Andy Rourke, the bass player of the iconic Manchester band The Smiths, has passed away at the age of 59 due to pancreatic cancer. Rourke was known for his distinctive melodic style that was integral to the band’s sound. He played in The Smiths from 1982 to 1987 alongside Morrissey, Johnny Marr, and Mike Joyce. Rourke’s funky twangs were a key component of classic singles such as ‘This Charming Man’ and ‘William, It Was Really Nothing,’ as well as much-loved album tracks such as ‘There Is a Light That Never Goes Out’ and ‘The Headmaster Ritual.’
Rourke was born in Manchester and was the only member of The Smiths not of fully Irish descent. He learned to play bass by playing along to records such as David Bowie’s ‘Low.’ Rourke and Marr formed Freak Party with the future Fall drummer Simon Wolstencroft, but the band proved short-lived. When the band’s original bassist, Dale Hibbert, did not work out, Rourke was invited in. Rourke played on all The Smiths’ classic albums, including ‘The Smiths,’ ‘Meat Is Murder,’ ‘The Queen Is Dead,’ and ‘Strangeways Here We Come,’ as well as 24 singles and other key releases such as the compilation ‘Hatful of Hollow.’

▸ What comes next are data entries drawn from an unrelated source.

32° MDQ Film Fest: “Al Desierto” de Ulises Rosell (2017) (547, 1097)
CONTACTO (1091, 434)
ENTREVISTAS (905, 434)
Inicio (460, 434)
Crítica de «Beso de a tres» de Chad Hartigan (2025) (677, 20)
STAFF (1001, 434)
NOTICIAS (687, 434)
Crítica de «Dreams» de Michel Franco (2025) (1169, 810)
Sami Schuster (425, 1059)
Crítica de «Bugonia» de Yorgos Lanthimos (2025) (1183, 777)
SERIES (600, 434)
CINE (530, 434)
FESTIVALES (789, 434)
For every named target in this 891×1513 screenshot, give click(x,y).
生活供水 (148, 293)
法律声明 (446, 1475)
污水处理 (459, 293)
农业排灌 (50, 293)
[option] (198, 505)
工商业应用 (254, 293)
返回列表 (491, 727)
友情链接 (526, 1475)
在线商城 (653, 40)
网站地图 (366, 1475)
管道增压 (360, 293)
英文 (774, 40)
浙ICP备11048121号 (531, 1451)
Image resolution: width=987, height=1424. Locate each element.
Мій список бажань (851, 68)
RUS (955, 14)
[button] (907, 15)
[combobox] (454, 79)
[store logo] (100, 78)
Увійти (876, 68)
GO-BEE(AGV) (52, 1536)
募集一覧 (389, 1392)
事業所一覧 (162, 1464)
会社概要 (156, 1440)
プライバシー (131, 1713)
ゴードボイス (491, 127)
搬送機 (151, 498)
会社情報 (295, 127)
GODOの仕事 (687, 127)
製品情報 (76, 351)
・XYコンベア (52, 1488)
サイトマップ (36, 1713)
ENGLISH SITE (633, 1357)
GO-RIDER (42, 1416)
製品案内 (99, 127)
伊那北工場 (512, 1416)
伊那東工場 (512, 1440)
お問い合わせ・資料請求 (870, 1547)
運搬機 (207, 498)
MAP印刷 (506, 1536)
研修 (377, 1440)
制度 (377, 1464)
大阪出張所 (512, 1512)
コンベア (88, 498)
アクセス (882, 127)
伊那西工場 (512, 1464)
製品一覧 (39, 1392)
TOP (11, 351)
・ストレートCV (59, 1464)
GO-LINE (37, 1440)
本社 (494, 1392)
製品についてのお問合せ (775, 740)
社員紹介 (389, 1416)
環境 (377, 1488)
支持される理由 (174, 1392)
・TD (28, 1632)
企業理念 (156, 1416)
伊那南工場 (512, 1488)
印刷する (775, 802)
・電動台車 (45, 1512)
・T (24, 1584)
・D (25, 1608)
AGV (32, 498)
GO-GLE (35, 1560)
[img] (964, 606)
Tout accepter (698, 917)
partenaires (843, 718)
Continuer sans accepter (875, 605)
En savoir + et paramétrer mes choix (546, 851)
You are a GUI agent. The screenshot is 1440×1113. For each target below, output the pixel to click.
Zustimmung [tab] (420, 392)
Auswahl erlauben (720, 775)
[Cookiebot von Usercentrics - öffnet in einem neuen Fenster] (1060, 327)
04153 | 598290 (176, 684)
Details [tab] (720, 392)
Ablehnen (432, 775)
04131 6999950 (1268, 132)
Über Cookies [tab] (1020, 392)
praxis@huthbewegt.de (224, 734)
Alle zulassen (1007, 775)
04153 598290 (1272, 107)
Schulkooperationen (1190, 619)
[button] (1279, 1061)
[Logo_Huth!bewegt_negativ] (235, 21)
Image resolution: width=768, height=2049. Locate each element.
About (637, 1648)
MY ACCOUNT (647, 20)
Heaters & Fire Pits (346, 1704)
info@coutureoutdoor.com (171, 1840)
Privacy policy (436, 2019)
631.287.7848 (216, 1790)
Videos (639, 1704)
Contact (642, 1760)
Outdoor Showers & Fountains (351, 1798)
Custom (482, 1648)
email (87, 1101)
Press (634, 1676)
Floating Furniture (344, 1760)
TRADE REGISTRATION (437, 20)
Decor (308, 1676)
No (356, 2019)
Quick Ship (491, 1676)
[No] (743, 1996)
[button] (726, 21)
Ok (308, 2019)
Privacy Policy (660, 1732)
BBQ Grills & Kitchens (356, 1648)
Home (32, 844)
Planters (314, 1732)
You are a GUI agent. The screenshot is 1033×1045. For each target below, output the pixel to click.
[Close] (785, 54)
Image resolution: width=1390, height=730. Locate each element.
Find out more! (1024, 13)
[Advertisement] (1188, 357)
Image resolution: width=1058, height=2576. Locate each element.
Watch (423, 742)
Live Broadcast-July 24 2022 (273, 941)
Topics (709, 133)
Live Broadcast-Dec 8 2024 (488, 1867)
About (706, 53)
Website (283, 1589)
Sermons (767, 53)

After The Smiths disbanded, Rourke played with Morrissey on his solo releases, including ‘The Last of the Famous International Playboys,’ and even co-wrote with the singer. Rourke settled out of court and in 2006 he rejoined Marr onstage at the Manchester v Cancer concert, which the bassist had helped to organize. Rourke’s impact as a member of The Smiths overshadowed his other substantial contributions. He appeared on Sinéad O’Connor’s classic 1990 album ‘I Do Not Want What I Haven’t Got,’ played with the Pretenders, Killing Joke, and Ian Brown, toured with Badly Drawn Boy, formed Moondog One with ex-Oasis guitarist Paul ‘Bonehead’ Arthurs, and was part of the three-bass-guitar band Freebass with Joy Division/New Order’s Peter Hook and the Stone Roses’ Gary ‘Mani’ Mounfield. In 2016, he played in DARK, a band including the former Cranberries singer, Dolores O’Riordan.
Rourke’s death is a great loss to the music industry and his fans. He will be remembered as a beautiful soul by those who knew him and as a supremely gifted musician by music fans.